Large Language Models (LLMs) like ChatGPT are becoming part of everyday life, in education, mental health, and personal decision-making, often replacing human professionals as a first point of contact. Users frequently describe the responses they receive as surprisingly accurate, insightful, or even tailored to their personal needs. Why do these AI-generated replies feel so compelling? This study explores whether part of the answer lies in the Barnum effect—a well-known psychological bias where people interpret vague, generally positive statements as personally meaningful, especially when they believe the source is authoritative.

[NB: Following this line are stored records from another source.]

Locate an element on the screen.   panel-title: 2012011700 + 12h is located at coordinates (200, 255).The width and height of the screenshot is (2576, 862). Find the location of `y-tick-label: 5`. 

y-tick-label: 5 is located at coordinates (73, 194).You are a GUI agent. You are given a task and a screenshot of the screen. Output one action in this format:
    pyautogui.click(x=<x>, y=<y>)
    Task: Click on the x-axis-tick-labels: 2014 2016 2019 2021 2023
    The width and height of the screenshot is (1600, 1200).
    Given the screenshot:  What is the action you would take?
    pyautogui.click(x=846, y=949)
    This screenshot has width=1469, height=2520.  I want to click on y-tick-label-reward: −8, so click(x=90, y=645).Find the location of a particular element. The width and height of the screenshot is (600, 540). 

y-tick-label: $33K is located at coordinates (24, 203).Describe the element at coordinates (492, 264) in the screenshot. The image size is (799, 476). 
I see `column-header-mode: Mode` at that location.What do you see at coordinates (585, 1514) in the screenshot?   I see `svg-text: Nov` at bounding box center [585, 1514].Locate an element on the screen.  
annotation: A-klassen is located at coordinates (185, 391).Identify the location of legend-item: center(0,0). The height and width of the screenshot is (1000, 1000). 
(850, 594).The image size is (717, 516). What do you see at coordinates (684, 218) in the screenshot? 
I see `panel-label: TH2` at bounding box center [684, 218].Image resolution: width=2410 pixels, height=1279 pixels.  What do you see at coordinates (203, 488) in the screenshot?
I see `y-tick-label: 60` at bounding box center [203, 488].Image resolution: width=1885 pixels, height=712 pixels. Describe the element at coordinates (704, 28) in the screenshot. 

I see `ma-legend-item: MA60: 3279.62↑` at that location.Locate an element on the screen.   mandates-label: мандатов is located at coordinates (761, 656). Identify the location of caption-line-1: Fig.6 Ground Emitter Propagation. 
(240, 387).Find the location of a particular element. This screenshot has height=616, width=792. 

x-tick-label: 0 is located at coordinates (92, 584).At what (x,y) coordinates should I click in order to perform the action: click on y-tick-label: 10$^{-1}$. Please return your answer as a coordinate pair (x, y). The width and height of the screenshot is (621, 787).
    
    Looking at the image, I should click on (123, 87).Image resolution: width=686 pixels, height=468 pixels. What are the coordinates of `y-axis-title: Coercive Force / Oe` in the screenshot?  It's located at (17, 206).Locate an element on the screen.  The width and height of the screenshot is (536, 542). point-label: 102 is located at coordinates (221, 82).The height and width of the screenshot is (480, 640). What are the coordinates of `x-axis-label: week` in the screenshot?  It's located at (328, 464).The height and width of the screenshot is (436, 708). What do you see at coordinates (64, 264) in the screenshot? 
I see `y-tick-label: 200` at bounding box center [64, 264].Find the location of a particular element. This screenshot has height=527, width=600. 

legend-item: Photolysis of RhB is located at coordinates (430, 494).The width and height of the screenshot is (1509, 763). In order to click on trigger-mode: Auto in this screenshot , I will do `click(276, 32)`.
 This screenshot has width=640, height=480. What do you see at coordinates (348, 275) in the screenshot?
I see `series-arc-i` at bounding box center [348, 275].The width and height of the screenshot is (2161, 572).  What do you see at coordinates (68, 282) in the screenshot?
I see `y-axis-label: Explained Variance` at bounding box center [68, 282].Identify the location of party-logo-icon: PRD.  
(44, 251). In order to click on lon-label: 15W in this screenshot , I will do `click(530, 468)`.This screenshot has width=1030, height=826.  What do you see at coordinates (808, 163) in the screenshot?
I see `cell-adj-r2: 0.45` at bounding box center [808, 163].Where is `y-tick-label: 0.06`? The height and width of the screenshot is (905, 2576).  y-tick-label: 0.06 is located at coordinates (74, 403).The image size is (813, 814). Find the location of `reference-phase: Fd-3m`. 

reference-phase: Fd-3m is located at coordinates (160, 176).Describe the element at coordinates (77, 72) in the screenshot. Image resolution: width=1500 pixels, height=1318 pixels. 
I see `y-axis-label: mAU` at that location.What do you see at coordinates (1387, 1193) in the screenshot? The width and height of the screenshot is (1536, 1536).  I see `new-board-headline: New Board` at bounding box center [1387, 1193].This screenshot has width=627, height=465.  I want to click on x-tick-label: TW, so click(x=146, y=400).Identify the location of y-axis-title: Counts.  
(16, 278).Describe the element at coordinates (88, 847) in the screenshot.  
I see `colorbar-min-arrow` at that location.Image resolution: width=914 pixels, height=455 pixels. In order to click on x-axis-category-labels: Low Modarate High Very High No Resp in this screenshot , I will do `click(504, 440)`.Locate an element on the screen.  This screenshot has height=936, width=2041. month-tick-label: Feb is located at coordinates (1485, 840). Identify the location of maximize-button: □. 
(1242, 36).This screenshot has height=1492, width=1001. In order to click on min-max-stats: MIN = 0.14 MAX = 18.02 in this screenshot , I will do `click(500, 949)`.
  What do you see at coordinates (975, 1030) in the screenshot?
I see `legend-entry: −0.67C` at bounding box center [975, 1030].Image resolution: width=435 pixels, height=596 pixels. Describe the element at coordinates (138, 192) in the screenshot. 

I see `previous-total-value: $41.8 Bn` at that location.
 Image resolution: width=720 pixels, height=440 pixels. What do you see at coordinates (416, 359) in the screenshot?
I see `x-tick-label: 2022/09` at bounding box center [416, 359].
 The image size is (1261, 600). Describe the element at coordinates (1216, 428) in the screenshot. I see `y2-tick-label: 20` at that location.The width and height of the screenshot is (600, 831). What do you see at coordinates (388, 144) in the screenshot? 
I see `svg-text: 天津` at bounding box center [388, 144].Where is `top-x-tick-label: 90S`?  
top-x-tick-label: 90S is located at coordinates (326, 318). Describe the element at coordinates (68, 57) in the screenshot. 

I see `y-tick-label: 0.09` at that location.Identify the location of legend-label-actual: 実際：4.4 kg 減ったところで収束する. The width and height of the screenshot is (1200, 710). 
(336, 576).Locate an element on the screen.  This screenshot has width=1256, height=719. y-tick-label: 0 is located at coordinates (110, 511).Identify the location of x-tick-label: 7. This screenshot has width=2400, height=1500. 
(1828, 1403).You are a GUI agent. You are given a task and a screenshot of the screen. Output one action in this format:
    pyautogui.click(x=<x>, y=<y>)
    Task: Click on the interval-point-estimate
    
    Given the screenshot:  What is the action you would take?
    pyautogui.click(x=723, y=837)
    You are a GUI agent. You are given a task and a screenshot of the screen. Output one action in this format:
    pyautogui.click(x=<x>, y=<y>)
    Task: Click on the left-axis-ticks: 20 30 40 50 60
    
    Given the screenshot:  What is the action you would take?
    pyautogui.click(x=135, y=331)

While the Barnum effect has been widely studied in contexts like horoscopes or personality feedback, its role in shaping responses to generative AI has not been systematically examined. To investigate this, I designed two studies. In the first, participants will complete measures of cognitive reflection, so-called bullshit receptivity, and trust in AI. They will then submit an open-ended advice-seeking question and receive a response generated by an LLM. They will rate its accuracy, personal relevance, helpfulness, and insightfulness. In the second study, participants will evaluate general advice-seeking responses either generated by an LLM or taken from real psychological self-help materials. Using a 2×2 design, half of the responses will be labeled as AI-generated and half as human-written, regardless of their actual source. This will allow us to disentangle the effects of content quality from source attribution.
Together, the studies will test whether LLM-generated responses are consistently rated as more meaningful—even when generic or misattributed. Findings may suggest that their persuasive power stems not from true personalization, but from broad phrasing, confident tone, and the illusion of expertise. I will discuss implications for trust in AI and the cognitive biases that shape our interactions with it.